Help with iterating over tar content in the new IO interface

I have a loop over the files in a tar file, skip some files, and write the rest to a target tar file:

…I managed to get to the point where the data should be written to the target file. But how do I get a reader which gives me the bytes of the current iterator item in the tar file? The old std.tar.Iterator.File had a method which directly gives me a reader object:

…the new std.tar.Iterator.File just gives me a file size:

…how do I go from such an iterator item to a reader over the bytes for that item in the tar file? Especially when I don’t have an offset to “seek” to the correct starting position?

…ok I think I found part of the answer:

…the reader that’s passed into the std.tar.Iterator keeps track of the current seek position, and apparently that’s updated by the iterator… and this together with the file size allows me to find the bytes in the raw tar data… but only by accessing both the original reader and the iterator item… (instead of just the iterator item like before)… and also only when I have direct random access to the tar file content.

But my situation is different because the data is coming directly from another tar file which is streamed in via a reader, not from bytes in memory…

So the question still stands… how do I get a reader for the current tar.Iterator item…

Tbh, this feels more like puzzle solving than programming…

PS: …it’s tempting to just pass in the original reader that was passed into the iterator, but of course as expected this completely messes up the iterator state…

I think the example you want is

2 Likes

Ah ok, I guess std.tar.Iterator.streamRemaining() is key:

…I guess that let’s me read bytes out of the iterator’s reader without messing up the iterator state…

Thanks!

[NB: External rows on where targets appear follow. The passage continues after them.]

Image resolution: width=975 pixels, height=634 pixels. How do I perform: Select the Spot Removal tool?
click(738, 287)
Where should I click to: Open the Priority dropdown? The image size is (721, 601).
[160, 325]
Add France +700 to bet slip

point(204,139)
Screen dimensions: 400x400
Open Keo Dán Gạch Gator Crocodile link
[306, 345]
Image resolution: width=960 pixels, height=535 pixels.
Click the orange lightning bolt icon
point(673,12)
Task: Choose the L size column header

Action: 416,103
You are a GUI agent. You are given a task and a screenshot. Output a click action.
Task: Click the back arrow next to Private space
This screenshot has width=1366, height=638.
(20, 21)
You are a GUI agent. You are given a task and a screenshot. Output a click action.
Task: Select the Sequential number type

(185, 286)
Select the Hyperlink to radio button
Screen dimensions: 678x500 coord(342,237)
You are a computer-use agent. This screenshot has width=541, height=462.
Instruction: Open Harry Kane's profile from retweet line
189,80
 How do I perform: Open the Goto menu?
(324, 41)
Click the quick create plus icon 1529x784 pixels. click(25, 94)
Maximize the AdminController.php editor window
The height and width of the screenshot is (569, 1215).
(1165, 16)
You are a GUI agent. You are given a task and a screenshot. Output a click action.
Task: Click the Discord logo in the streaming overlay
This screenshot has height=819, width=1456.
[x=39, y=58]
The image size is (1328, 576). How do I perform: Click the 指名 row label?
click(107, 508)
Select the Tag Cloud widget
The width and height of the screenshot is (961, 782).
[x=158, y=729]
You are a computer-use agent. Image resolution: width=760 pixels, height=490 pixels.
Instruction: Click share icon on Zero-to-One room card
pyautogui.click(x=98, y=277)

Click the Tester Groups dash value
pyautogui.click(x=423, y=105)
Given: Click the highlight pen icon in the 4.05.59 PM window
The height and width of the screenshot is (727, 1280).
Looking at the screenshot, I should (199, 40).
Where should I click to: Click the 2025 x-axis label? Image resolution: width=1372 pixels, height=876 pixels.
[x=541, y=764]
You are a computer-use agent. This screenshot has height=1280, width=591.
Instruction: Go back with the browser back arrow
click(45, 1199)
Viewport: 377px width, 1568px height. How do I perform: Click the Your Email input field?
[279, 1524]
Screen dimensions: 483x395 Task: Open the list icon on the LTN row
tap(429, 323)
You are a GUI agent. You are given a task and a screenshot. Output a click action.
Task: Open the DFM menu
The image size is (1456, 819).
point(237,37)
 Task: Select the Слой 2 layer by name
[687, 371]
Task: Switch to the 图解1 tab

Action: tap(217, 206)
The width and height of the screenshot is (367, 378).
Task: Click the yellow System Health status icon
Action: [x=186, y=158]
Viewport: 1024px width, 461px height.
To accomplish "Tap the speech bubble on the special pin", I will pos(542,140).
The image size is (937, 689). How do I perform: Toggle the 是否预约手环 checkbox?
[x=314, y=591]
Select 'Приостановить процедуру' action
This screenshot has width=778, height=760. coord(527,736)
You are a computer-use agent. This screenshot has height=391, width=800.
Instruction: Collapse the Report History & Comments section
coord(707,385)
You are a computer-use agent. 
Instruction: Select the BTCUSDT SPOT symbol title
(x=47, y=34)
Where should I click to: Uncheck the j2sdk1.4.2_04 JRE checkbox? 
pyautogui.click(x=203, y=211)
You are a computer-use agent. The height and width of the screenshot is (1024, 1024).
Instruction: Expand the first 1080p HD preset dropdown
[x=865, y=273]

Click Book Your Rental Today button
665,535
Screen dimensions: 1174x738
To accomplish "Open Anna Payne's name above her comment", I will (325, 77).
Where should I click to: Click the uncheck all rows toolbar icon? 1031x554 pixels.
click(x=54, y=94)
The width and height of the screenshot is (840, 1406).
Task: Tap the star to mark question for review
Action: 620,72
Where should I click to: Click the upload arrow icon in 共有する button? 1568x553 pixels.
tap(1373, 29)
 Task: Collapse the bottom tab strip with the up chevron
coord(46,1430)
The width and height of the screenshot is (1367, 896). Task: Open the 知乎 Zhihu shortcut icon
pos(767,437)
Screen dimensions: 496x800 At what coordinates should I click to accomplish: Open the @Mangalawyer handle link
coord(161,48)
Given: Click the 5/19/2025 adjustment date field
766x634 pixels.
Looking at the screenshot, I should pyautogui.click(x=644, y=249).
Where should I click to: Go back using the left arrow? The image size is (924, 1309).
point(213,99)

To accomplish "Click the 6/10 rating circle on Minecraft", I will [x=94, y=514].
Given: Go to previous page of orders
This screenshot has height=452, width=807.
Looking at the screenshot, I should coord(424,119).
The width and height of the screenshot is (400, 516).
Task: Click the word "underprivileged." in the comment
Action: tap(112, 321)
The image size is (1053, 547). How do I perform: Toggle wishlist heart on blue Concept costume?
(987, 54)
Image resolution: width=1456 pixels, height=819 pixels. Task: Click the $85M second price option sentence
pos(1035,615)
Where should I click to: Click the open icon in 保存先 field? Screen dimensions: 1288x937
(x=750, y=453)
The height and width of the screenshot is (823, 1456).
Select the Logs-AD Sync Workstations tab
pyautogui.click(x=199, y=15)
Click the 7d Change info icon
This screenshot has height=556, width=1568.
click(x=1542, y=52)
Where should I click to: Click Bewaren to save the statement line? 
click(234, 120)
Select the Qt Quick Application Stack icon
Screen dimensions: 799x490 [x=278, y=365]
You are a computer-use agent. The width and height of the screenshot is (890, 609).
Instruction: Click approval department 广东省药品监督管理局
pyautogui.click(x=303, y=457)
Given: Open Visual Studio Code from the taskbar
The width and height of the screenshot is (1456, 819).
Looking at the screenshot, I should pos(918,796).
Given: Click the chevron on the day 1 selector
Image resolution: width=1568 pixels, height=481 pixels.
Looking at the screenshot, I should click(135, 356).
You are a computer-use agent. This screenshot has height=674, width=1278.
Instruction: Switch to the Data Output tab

I’ll try that.

I have the nagging feeling that Readers and Writers should be more freely ‘pipe-able’ / ‘pluggable’… e.g. here I need to call a special method on the iterator to stream the content of the current ‘iterator item’ into a writer instead of ‘hey give me a reader for the current item which I can then directly plug into a writer’.

I think the basic idea that I can ask some object to give me a reader or writer object which I can then plug somewhere else, or connect the reader directly to the writer (e.g. some sort of piping) is very intuive.

Of course I haven’t thought that through, I guess there’s reasons :slight_smile:

…hmm I still don’t get it I guess…

I can use std.tar.Iterator.streamRemaining() to write the data of the current file in the tar file into a std.Io.Writer.

But how do I connect that to a std.tar.Writer? This doesn’t seem to offer a std.Io.Writer interface, and instead has methods to write new file items to output tar file from various sources.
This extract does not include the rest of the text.